— Set exercise —
Please copy every line of the records below that contains the word "will", matching case exactly.

## start Records for this task

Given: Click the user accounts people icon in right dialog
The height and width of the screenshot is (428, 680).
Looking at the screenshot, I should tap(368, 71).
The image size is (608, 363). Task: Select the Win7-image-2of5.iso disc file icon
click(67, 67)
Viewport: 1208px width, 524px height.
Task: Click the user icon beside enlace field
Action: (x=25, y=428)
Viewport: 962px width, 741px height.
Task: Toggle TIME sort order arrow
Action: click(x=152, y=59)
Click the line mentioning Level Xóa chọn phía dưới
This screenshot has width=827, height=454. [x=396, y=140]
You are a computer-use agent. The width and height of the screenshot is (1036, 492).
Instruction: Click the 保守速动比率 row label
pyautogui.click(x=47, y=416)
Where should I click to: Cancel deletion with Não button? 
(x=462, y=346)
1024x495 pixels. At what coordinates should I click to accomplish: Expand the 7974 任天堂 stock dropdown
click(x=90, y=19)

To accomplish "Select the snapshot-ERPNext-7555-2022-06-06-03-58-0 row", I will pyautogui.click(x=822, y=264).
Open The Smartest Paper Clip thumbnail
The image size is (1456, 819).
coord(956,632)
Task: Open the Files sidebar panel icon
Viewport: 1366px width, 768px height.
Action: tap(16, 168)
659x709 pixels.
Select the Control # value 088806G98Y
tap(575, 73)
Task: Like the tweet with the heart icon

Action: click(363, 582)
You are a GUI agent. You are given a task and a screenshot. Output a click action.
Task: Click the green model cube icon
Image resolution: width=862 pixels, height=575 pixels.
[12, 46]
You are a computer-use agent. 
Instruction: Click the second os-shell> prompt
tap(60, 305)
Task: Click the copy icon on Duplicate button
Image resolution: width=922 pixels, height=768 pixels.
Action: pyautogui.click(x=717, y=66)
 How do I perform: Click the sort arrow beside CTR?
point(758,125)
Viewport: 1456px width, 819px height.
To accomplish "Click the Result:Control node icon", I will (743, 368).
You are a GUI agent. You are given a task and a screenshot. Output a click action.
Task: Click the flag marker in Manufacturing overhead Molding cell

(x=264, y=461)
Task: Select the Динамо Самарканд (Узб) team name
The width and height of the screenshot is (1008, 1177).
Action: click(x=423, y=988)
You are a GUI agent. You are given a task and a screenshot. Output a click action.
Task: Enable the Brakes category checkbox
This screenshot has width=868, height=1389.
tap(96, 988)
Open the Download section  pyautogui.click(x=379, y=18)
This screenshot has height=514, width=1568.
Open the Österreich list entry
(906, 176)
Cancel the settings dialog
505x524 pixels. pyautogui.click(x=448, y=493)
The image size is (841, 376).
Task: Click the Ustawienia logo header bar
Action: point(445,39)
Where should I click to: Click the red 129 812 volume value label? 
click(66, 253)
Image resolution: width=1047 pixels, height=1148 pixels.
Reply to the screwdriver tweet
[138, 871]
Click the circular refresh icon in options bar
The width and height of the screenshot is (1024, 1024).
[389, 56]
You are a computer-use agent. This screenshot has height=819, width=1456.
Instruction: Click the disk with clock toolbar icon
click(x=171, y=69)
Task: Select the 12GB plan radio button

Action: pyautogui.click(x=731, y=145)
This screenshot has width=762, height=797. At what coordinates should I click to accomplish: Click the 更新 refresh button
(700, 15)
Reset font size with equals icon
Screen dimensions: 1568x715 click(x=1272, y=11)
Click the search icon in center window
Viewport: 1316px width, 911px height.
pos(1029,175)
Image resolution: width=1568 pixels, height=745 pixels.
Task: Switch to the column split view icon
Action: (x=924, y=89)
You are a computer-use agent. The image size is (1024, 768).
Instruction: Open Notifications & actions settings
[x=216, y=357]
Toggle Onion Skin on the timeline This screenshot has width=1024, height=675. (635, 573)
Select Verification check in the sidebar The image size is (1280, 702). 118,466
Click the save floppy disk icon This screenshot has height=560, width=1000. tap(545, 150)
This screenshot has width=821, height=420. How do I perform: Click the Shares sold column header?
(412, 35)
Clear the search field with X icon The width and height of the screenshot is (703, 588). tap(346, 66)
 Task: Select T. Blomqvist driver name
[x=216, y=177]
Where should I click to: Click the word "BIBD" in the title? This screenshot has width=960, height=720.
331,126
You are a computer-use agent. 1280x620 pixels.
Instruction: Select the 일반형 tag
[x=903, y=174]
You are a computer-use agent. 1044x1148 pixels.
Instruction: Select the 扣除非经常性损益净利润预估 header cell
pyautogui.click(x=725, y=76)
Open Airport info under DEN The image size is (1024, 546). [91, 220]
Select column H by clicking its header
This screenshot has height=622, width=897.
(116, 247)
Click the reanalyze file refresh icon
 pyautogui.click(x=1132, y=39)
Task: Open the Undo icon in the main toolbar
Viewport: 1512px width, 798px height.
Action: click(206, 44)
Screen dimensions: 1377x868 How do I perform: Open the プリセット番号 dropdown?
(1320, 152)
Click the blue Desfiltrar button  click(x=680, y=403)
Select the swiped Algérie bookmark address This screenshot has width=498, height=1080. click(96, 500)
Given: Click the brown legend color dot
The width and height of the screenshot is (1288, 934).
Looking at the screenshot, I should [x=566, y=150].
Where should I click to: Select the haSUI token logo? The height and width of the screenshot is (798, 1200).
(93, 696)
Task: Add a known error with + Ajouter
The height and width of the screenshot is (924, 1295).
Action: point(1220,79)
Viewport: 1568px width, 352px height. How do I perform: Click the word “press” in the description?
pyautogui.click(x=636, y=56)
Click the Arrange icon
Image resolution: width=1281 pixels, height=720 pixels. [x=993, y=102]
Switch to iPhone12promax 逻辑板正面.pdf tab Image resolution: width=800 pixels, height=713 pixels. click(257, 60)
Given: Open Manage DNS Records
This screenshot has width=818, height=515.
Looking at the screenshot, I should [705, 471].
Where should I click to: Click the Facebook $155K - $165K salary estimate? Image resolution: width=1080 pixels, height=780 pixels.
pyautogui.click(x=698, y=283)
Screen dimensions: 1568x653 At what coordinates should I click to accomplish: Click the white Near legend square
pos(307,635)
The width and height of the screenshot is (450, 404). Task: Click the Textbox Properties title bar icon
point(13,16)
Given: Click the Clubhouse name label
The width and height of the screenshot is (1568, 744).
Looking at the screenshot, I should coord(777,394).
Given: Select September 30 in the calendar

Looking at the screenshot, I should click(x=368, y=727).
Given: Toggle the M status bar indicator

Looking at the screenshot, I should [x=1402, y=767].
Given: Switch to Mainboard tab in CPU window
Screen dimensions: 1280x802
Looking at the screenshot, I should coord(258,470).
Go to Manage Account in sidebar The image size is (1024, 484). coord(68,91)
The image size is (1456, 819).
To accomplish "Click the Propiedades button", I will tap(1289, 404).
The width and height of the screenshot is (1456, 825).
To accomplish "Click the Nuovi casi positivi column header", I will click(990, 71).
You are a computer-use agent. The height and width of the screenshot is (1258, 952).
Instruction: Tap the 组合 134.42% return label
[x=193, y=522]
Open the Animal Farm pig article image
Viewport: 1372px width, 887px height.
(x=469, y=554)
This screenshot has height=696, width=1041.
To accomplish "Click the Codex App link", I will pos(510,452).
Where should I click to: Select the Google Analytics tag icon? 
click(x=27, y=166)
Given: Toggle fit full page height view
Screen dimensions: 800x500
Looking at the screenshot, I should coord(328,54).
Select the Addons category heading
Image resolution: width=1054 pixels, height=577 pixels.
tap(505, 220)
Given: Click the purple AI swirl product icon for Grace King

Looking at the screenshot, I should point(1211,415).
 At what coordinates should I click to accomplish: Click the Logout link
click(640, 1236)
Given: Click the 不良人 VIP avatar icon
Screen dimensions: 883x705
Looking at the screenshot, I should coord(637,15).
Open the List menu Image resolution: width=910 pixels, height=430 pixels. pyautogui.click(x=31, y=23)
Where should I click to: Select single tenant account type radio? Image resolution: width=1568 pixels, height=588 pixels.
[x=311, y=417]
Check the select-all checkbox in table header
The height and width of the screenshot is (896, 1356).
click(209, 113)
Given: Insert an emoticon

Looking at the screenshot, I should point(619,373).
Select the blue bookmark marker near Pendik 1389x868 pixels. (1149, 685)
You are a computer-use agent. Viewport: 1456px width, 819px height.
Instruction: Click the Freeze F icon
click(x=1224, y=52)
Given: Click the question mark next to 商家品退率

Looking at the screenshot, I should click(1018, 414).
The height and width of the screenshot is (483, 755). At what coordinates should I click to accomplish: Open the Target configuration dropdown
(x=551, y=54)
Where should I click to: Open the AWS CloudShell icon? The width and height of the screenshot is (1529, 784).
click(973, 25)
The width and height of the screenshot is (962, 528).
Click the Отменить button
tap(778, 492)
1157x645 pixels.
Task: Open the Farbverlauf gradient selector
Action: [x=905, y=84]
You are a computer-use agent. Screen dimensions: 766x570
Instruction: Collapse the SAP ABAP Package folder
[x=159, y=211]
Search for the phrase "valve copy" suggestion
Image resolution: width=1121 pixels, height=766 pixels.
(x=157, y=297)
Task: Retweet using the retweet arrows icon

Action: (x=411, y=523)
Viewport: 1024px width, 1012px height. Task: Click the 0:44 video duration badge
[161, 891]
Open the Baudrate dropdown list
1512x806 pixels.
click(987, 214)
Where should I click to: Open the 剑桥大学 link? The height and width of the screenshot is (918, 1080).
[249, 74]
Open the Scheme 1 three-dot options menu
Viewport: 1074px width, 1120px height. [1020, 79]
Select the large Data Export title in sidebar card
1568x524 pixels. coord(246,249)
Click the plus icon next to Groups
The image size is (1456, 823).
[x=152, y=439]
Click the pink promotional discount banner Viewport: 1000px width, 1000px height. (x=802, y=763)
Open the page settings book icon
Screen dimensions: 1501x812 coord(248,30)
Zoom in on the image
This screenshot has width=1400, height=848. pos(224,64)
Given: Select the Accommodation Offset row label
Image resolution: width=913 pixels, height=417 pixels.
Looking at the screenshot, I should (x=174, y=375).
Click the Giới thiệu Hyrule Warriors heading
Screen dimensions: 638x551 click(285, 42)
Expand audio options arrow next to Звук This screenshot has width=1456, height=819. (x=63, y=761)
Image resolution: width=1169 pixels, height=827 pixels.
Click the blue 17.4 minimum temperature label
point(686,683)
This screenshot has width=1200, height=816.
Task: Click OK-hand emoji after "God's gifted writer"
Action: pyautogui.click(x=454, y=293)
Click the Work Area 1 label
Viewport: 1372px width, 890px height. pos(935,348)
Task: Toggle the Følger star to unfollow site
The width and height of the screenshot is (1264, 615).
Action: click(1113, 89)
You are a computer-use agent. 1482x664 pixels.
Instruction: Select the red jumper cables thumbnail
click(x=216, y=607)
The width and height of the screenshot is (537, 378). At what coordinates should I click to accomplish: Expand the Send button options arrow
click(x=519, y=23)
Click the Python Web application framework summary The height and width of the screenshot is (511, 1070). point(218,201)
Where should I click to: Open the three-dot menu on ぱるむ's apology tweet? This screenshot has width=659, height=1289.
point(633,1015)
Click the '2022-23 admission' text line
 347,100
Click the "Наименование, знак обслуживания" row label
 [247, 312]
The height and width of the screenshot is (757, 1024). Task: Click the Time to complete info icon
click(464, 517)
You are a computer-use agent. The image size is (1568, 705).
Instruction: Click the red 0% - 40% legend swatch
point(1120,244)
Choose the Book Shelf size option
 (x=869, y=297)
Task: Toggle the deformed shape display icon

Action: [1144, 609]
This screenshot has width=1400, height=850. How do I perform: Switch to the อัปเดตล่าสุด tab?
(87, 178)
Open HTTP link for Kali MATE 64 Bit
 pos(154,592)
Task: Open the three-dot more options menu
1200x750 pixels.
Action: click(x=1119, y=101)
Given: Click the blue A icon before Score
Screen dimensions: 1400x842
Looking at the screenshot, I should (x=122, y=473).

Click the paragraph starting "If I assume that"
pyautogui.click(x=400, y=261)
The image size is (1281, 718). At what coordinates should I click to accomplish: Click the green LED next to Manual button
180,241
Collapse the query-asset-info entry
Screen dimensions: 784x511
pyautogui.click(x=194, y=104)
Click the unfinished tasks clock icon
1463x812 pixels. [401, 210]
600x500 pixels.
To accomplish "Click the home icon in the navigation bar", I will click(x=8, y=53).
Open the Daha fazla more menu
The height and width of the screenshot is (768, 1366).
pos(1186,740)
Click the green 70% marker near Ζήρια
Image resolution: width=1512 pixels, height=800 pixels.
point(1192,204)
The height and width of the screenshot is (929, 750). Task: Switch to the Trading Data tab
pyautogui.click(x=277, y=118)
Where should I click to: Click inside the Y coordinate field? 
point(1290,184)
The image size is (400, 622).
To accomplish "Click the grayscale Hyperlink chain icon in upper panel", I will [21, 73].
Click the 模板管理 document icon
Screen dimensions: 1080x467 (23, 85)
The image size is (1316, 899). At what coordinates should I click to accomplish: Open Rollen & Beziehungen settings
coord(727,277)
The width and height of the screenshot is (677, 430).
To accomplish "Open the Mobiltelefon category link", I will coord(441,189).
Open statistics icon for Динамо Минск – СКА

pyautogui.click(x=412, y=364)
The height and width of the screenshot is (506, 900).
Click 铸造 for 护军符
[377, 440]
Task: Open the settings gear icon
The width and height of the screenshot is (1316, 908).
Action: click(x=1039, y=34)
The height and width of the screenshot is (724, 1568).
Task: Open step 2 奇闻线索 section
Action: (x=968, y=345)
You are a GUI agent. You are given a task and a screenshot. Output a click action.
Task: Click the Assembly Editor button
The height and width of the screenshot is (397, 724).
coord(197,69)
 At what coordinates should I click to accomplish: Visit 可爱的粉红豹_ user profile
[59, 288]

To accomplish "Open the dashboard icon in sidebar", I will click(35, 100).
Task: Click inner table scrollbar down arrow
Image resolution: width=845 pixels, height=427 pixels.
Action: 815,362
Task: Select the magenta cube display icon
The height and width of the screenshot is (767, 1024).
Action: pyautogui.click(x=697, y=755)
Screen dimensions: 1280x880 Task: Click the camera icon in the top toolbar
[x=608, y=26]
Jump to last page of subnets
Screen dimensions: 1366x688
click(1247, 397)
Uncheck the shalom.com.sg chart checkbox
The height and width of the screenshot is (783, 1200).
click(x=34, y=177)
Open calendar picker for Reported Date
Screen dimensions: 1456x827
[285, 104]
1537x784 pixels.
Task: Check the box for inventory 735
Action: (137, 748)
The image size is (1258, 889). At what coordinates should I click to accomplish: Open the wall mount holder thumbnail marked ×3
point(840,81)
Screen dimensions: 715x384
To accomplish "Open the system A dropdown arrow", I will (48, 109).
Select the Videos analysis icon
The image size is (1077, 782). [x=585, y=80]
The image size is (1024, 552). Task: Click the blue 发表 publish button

## end Records for this task

— Solution for this problem —
To accomplish "Select the snapshot-ERPNext-7555-2022-06-06-03-58-0 row", I will pyautogui.click(x=822, y=264).
To accomplish "Click the Result:Control node icon", I will (743, 368).
To accomplish "Click the Propiedades button", I will tap(1289, 404).
To accomplish "Click the Nuovi casi positivi column header", I will click(990, 71).
To accomplish "Click the Codex App link", I will pos(510,452).
To accomplish "Click the home icon in the navigation bar", I will click(x=8, y=53).
To accomplish "Click the grayscale Hyperlink chain icon in upper panel", I will [21, 73].
To accomplish "Open the Mobiltelefon category link", I will coord(441,189).
To accomplish "Open the dashboard icon in sidebar", I will click(35, 100).
To accomplish "Open the system A dropdown arrow", I will (48, 109).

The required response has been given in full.